From International Viewpoints (IVy) Issue 54 - November 2001
See Home Page at http://www.ivymag.org/
IVy on the Wall
by Ken Urquhart, USA
The Whither Map
Chapter Seven in a Consideration of 'A Piece of Blue Sky' by Jon Atack
PART III OF A Piece of Blue Sky is called 'The Bridge to Total Freedom, 1949-1966'. It has seven chapters whose titles are: Building the Bridge, The Dianetic Foundations, Wichita, Knowing How to Know, The Religious Angle, The Lord of the Manor, The World's First Real Clear.
Part III tells part of the story of how LRH came to introduce Dianetics to the world, and to evolve through different attempts to organize his activities until he achieved unity of control-while he also developed Scientology - up to the announcement of the first Clear, John MacMaster.

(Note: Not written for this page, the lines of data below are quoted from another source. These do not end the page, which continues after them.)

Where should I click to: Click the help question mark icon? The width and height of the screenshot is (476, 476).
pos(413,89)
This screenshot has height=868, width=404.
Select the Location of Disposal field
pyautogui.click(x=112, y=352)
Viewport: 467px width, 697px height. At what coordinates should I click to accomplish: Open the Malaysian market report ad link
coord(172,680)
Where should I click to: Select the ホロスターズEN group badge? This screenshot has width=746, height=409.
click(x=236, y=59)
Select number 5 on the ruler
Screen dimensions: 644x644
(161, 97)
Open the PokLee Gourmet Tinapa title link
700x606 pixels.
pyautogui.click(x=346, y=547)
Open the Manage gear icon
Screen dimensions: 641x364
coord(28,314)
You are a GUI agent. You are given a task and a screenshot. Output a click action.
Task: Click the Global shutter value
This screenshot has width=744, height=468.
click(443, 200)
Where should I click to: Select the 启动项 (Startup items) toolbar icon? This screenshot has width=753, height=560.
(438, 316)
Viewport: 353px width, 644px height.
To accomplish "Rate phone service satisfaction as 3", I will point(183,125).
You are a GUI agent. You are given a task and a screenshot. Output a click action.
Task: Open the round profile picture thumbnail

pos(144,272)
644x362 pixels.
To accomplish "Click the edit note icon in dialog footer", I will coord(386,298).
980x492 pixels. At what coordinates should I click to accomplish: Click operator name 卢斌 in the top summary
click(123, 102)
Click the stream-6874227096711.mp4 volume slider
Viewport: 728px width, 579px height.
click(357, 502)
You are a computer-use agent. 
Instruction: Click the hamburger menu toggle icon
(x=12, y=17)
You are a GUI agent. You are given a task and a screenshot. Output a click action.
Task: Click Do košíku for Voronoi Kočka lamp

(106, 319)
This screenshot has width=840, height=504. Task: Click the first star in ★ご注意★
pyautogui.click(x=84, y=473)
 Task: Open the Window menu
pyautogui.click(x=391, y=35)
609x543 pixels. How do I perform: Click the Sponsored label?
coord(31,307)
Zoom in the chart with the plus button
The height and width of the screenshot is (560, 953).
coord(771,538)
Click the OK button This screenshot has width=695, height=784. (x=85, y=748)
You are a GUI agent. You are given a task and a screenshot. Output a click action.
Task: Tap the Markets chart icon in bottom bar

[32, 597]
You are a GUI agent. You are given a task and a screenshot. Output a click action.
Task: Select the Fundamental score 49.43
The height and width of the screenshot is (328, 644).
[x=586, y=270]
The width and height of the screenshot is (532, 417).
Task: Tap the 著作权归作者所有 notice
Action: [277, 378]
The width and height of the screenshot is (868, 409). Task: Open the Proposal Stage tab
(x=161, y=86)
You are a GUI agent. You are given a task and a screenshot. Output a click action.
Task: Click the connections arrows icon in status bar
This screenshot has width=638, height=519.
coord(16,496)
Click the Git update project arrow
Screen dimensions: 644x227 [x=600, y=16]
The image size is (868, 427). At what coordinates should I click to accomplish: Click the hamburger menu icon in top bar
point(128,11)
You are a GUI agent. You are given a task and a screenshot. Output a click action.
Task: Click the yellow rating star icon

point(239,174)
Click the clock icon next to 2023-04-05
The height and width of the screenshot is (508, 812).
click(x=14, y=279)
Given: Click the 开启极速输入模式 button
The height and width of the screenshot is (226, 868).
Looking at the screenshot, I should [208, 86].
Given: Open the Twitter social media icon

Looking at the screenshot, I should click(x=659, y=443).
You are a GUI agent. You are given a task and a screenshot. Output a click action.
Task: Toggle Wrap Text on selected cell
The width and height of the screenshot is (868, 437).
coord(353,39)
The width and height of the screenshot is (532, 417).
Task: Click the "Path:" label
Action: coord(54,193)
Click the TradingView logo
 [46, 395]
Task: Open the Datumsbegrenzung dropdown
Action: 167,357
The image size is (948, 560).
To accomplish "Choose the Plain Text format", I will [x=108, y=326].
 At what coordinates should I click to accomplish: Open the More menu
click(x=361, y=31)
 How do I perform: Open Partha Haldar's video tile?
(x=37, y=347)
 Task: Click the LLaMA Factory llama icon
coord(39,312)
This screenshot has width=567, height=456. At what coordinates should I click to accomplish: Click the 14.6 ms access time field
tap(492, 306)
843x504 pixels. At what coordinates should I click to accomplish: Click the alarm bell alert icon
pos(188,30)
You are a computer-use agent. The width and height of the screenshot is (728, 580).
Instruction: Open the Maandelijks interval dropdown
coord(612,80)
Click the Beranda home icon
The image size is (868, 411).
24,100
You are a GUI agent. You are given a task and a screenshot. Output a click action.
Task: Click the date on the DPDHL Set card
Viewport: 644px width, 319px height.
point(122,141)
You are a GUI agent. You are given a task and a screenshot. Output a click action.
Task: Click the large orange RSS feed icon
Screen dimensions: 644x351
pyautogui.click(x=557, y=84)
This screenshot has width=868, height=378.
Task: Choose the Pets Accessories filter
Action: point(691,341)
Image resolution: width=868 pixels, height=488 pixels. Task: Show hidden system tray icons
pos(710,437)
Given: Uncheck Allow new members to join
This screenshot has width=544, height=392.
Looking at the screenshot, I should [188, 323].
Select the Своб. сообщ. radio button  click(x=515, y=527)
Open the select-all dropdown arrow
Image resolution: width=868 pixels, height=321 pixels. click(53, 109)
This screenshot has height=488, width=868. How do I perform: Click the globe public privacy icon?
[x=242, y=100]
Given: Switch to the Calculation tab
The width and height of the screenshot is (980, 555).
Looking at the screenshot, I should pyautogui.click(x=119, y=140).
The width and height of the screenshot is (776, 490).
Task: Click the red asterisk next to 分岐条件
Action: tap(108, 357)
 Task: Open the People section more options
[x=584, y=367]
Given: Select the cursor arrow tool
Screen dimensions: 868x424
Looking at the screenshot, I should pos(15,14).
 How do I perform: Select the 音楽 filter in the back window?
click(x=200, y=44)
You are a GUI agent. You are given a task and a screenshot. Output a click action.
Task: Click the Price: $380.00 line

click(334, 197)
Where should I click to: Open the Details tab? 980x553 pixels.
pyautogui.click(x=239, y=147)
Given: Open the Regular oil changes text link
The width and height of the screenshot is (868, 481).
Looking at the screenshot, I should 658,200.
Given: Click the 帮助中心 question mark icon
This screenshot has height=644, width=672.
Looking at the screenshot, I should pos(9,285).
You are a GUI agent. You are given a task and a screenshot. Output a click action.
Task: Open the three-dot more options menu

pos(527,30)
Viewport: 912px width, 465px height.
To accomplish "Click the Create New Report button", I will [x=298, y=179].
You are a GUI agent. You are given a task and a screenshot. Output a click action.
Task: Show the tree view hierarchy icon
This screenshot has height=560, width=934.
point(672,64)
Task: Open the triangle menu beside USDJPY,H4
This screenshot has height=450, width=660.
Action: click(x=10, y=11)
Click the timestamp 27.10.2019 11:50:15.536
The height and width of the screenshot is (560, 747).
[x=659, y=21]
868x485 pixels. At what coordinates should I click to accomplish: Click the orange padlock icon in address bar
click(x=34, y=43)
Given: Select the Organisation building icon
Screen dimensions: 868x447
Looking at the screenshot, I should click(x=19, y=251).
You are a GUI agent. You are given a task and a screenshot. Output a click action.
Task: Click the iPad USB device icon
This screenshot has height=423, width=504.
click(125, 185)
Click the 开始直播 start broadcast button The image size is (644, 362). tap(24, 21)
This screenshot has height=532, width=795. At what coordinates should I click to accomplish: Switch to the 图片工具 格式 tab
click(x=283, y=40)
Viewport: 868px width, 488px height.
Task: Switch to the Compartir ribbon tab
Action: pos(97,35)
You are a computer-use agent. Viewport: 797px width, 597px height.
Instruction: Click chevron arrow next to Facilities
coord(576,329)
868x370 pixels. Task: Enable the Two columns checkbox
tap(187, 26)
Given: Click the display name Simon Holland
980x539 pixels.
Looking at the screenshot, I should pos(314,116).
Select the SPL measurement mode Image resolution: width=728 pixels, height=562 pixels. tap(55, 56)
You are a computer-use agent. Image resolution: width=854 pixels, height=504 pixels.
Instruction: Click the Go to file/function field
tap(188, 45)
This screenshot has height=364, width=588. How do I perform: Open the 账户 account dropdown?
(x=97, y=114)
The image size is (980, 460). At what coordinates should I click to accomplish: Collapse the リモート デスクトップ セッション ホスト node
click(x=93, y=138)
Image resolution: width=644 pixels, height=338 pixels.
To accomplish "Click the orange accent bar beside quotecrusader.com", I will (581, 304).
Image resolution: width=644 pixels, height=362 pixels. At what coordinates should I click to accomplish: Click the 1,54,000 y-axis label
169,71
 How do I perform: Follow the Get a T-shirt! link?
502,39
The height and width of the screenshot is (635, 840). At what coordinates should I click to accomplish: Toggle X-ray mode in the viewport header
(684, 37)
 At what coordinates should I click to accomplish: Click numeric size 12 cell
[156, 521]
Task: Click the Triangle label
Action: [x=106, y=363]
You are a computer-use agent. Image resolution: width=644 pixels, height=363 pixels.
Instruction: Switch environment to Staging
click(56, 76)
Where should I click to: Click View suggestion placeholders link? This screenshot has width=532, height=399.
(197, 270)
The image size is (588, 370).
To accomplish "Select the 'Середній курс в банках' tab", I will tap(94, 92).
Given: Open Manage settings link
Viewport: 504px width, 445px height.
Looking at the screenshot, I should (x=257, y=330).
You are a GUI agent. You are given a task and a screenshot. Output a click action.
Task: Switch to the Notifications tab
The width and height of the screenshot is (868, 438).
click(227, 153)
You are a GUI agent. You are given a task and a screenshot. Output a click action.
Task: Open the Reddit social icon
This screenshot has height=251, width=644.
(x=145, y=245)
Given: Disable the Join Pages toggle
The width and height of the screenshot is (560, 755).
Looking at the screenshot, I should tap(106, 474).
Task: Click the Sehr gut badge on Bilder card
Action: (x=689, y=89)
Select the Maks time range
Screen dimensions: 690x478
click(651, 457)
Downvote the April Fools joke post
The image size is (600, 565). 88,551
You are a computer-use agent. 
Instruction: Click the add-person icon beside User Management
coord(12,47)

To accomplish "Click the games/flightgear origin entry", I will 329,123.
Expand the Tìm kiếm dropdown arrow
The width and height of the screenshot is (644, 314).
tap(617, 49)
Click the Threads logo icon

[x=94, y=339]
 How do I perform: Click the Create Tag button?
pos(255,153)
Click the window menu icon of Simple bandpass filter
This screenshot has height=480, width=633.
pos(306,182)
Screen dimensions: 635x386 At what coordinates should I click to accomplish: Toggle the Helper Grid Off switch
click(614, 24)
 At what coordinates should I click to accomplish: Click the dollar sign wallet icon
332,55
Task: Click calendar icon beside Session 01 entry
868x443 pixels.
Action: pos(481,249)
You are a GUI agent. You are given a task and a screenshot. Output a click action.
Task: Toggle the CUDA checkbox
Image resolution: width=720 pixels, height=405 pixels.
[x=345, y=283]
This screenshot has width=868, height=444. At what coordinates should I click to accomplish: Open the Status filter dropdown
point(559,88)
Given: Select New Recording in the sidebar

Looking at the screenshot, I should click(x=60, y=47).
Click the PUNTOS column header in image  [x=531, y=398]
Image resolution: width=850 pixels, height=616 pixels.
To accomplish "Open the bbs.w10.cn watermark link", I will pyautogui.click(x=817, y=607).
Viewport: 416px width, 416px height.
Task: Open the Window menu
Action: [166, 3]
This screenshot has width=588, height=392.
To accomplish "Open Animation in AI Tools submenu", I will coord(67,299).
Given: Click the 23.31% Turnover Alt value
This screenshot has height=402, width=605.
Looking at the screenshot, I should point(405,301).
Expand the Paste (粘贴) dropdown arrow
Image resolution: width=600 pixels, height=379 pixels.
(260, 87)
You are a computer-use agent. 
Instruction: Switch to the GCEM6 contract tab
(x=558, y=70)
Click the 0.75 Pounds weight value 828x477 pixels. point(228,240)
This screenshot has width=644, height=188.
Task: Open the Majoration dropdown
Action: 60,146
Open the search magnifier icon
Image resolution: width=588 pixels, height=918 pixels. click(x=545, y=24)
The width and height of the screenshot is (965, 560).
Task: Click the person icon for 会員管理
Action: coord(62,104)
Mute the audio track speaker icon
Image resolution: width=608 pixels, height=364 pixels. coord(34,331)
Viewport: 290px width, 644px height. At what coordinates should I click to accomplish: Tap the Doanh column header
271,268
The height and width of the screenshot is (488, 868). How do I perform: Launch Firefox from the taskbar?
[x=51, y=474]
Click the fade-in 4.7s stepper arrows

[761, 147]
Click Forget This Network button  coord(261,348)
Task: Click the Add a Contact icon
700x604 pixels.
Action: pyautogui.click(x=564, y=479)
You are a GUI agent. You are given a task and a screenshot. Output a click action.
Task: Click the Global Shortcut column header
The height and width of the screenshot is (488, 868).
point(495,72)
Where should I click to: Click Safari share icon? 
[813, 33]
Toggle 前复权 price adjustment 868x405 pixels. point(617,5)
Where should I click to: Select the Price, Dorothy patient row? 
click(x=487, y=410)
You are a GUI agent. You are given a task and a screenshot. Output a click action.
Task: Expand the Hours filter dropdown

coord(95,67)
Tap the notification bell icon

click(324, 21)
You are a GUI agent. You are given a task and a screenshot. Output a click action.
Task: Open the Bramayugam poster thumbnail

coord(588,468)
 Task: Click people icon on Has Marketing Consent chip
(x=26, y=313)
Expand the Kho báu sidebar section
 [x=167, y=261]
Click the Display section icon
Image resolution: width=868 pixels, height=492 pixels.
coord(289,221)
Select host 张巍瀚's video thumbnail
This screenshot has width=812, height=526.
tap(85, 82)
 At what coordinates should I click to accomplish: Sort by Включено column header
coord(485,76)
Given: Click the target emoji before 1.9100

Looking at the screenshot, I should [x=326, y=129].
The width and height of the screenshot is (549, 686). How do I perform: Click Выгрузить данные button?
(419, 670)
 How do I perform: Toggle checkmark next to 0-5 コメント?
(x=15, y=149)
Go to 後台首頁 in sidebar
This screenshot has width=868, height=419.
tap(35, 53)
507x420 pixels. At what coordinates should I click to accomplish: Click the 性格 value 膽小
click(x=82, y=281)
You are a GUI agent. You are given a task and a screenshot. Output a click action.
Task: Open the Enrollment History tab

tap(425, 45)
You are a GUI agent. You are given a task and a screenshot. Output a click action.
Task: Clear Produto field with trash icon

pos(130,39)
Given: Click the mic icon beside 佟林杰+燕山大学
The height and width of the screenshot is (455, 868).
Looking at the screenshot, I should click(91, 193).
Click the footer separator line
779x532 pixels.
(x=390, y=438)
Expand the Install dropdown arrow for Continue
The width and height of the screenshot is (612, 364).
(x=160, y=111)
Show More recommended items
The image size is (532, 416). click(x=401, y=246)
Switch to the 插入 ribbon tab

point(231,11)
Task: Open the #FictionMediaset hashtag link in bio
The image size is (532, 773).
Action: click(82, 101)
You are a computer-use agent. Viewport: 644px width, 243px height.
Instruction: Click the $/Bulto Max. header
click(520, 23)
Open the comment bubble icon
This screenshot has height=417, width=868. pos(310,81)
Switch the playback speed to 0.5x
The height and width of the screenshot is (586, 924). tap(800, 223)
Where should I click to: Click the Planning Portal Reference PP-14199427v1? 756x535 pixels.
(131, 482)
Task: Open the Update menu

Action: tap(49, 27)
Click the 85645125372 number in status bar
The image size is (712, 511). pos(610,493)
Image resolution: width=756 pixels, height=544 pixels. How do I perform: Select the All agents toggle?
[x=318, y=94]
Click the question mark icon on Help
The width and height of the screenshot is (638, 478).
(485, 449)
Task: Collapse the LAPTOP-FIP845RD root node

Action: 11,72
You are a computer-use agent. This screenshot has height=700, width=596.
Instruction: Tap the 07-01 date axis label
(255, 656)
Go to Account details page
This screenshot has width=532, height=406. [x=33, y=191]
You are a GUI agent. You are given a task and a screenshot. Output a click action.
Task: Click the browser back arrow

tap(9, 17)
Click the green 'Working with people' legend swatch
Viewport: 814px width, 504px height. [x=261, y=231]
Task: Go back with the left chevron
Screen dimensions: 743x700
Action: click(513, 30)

The author's approach is, as ever, to present his intended victim as a criminal or as near to criminal as he can. And, as ever, we are forced to concede that LRH certainly acted in ways at times we would expect to hear of in connection with the majority of successful business opportunists of his age, some of them darlings of Wall Street, some of them highly-respected business icons.
The actions that Jon complains of are the actions of a man ambitious and highly imaginative, inclined to be ruthless in his self-seeking, a manipulator of others, one jealous and suspicious, inclined to paranoia and self-pity, yet with extraordinary charisma.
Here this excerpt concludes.